Exercise aim
Print every record below exactly as it stands, but leave out the pictures.

◇ ◇ ◇ ◇ ◇

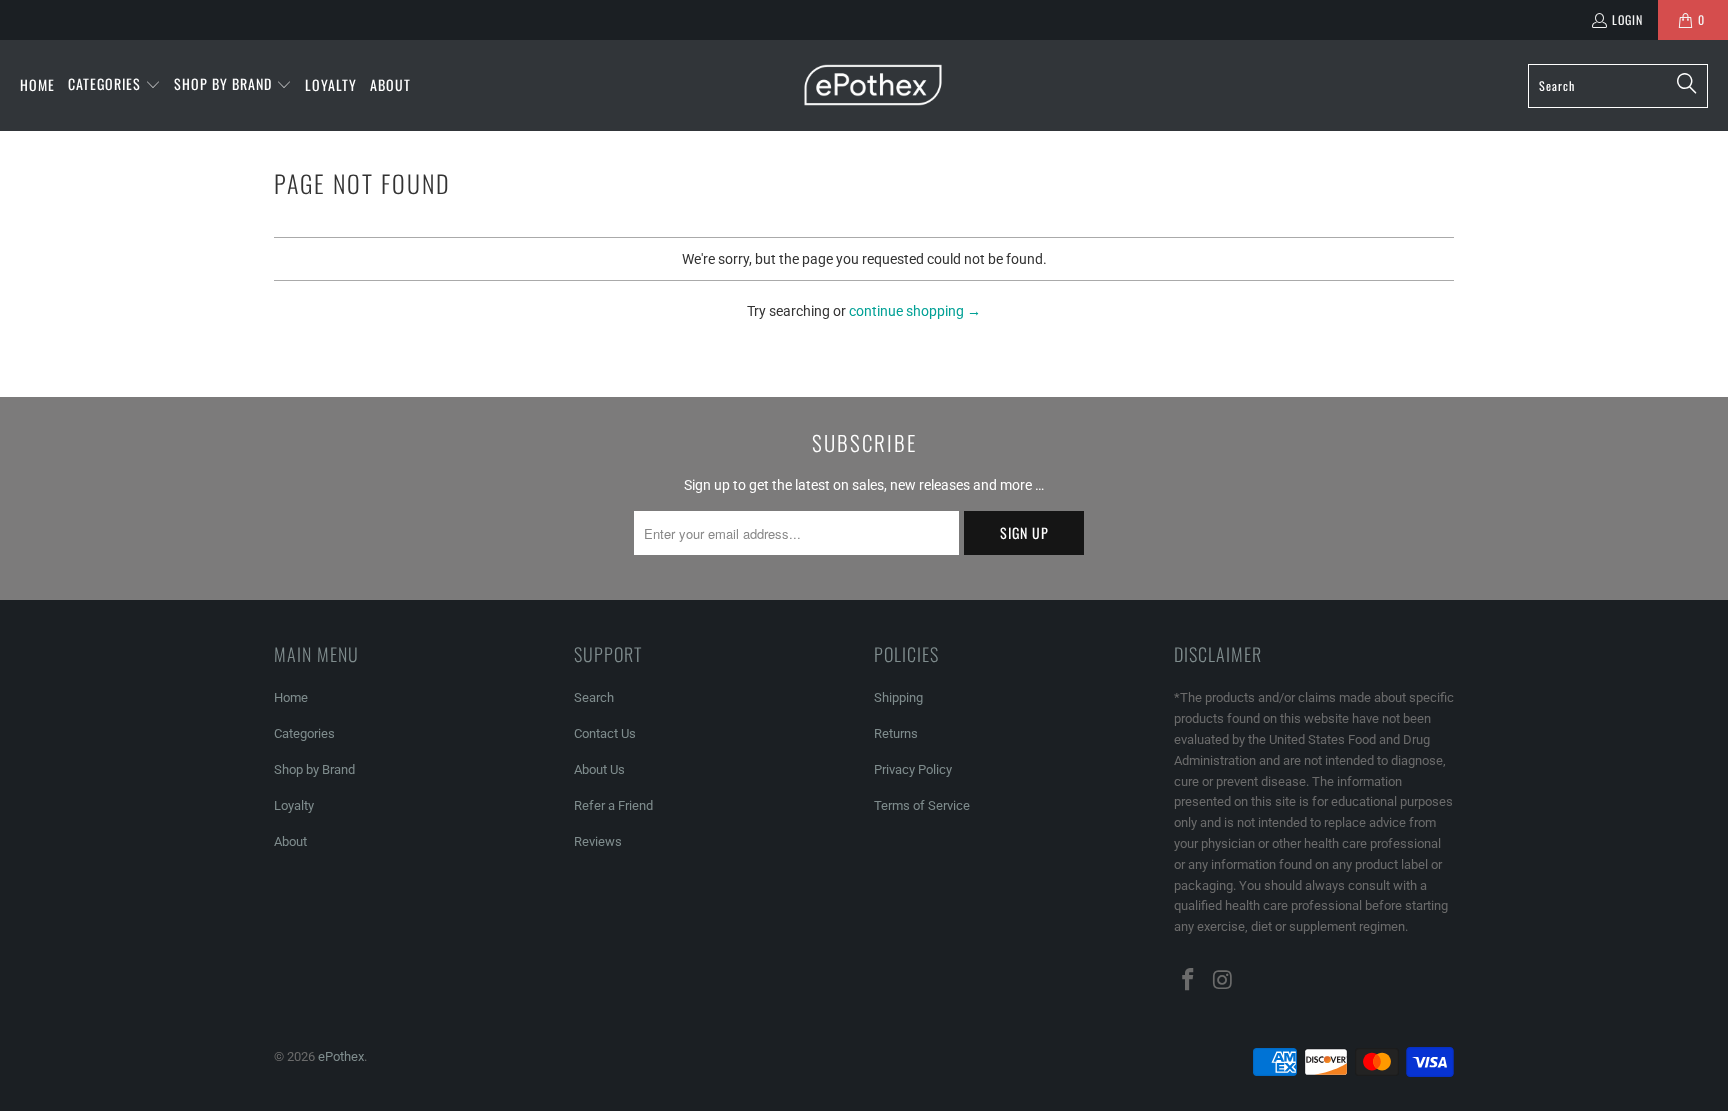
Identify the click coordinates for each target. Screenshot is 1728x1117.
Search (594, 697)
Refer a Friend (613, 805)
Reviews (598, 841)
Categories (304, 733)
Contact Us (605, 733)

◇ ◇ ◇ ◇ ◇

Written answer
Identify the click coordinates for each target. Screenshot is 1728x1117.
Search (594, 697)
Refer a Friend (613, 805)
Reviews (598, 841)
Categories (304, 733)
Contact Us (605, 733)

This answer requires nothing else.